For a military class that emerged in the 12th century, the samurai continue to hold remarkable sway and fascination way into the 21st. They remain not only mainstays in Japan’s cultural milieu, but have fueled the global imagination, inspiring Chinese comic series as much as Hollywood blockbusters starring the likes of Tom Cruise. Over in Berlin, at least one collector, Peter Janssen, has amassed upwards of 4,000 objects as part of a decades-spanning fixation with samurai culture. And what’s a man to do with this substantial a collection? Well, he opens a museum.

In May, the Samurai Museum Berlin launched in the German city, becoming the first of its kind in Europe. The institution exhibits a mere quarter of its founder’s collection of armor, masks, prints, and ceramics, but as it is, represents the largest showcase of samurai artifacts outside of Japan. Vitrines and models have been deployed as display mechanisms, but so too have creative technologies to vivify the samurai code and culture for a contemporary audience. “We want to show the artifacts in a very modern way,” Janssen tells Jing Culture & Commerce. “We want to make it interesting for everybody that they can have fun with the location.”

Samurai Museum Berlin

Samurai Museum Berlin teamed up with Ars Electronica Solutions to develop digital installations as part of its staging and storytelling. Image: Ars Electronica Solutions / MyTrinh Müller-Gardiner

To do so, the Samurai Museum Berlin recruited Ars Electronica Solutions to develop the venue’s staging and storytelling. An apt choice, considering the organization’s robust inquiries into digital transformation, ongoing since 1979 and which have spawned a research lab, a festival, and a museum. Ars Electronica Solutions markets the company’s technology products and services, and for Samurai Museum Berlin, deployed a range of digital formats to create interactive installations. 
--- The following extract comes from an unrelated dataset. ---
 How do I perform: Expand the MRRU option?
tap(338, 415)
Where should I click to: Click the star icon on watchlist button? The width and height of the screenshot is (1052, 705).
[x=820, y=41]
It was about using “technology so that people can access a very complex topic,” says Michael Mondria, Managing Director of Ars Electronica Solutions. “There are different layers of information which have been made accessible in a digital way.” 

To engage its young visitors, the museum has installed gamified exhibits encouraging children to interact with samurai history and artifacts. Image: © Samurai Museum Berlin / Alexander Schippel

Whether through a tech-enabled installation or environment, the team sought ways to convey basic facts and information about the museum’s objects, but also, contextual knowledge. So visitors could interact with, say, a piece of weaponry via on-screen 3D scans or gigapixels images, while accessing additional audio-visual material — “What is behind a sword or a blade? What does it mean to create a blade?” — that deepens their understanding of the object.

These digital displays also leverage play and interactivity to satisfy some tough customers, namely children. “This is the most challenging thing,” admits Mondria of appealing to young audiences. “How do you interest a kid of six years about a tea ceremony?” To do so, the museum has installed kid-specific touchpoints throughout the venue, with Ars Electronica Solutions developing games that invite children to engage hands-on with samurai culture.

Samurai Museum Berlin

A life-sized recreation of a Noh theater serves as a centerpiece of the museum to host projected green-screen footage of an authentic Noh performance. Image: © Samurai Museum Berlin / Alexander Schippel

And then there’s the Samurai Museum Berlin’s dramatic centerpiece: a life-sized Noh theater, built by Japanese craftsmen using traditional techniques, which hosts projected green-screen footage of a Noh performance on Tokyo stage. This same manner of dynamic projection is also used in the venue’s tea ceremony exhibit. Not least, it leverages that buzzy engagement medium, immersion, to “establish new contemporary spaces for interpretation and create a unique hybrid experience,” as Mondra put it in press materials.

In sum, as the museum’s Director Alexander Jöchl tells Jing Culture & Commerce, the venue is centering “innovative ways to present historical objects, to bring new people into the museum and communicate with them over technology.” Here, samurai culture is not past but also present, and thanks to a digital assist, remains “very much alive.”